- _DIRECTIONS_: Condense the paragraph beginning "Mimura’s initial exposure to Ireland" in the article on Hideki Mimura below into a short bulleted list that keeps its main facts.

St. Patrick's Day Special Article - Hideki Mimura

Hideki Mimura is arguably the biggest supporter of all things Irish in Japan. His passion and commitment to Ireland is truly remarkable, particularly his key role in setting up multiple St. Patrick’s Day parades and greenings across the nation since the early 1990s. To mark Paddy’s Day this year the IJCC sat down with Mimura-san to discuss his extraordinary achievements.


Mimura’s initial exposure to Ireland occurred over thirty years ago. Completely unfamiliar with the country and its culture, he came across a newspaper advertisement looking for volunteers who would be willing to help out at the Irish Pavilion at Expo ‘90 in Osaka. His curiosity was piqued, and he was soon put in charge of various projects that would ultimately lead to a lifelong affinity for all things Emerald Isle.


This unexpected path resulted in Mimura obtaining a job at the Irish Embassy in Tokyo, where he was able to become involved in organising events and activities aimed at promoting Ireland to a Japanese audience. He’s also made regular trips to Ireland, and has expressed fondness for the unspoiled natural beauty of Connemara. Since his debut visit to Ireland three decades prior, Mimura has observed quite a few changes that have taken place across the country. Nevertheless, the innate character of the Irish people that initially attracted him has remained the same.

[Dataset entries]
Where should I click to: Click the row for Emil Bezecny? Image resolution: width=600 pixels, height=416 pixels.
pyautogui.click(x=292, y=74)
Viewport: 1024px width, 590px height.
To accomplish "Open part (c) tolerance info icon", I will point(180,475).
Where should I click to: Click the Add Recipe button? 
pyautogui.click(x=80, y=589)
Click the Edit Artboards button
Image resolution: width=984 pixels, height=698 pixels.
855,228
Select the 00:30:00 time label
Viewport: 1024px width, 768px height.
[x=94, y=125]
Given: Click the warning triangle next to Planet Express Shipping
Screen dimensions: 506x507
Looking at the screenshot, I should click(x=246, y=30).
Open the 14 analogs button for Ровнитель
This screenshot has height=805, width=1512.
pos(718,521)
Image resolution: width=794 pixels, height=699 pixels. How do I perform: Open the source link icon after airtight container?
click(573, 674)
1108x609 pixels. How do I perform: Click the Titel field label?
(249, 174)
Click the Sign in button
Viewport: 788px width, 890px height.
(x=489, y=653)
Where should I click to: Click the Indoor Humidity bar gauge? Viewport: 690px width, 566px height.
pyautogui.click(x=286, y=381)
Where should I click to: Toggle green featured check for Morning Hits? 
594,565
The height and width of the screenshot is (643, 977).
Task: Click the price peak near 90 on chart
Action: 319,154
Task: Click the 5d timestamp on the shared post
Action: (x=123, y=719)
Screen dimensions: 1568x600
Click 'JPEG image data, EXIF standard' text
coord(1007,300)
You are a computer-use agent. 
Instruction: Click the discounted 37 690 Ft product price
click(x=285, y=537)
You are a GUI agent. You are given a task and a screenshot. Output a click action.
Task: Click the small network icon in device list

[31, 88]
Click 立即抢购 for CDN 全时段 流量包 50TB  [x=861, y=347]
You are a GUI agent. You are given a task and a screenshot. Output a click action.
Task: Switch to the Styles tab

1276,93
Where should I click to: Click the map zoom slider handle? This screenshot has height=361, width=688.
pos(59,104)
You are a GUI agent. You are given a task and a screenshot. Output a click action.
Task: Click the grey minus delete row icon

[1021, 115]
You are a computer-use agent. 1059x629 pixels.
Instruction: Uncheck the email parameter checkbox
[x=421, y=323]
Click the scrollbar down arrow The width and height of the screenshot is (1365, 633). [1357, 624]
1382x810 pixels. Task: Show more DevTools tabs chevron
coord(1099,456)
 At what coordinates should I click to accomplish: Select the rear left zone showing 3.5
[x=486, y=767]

- _THE ANSWER_:
- Mimura first encountered Ireland over thirty years ago, knowing nothing of the country or its culture.
- He saw a newspaper advertisement seeking volunteers for the Irish Pavilion at Expo ‘90 in Osaka.
- Curious, he took part and was soon put in charge of various projects.
- This experience led to his lifelong affinity for Ireland.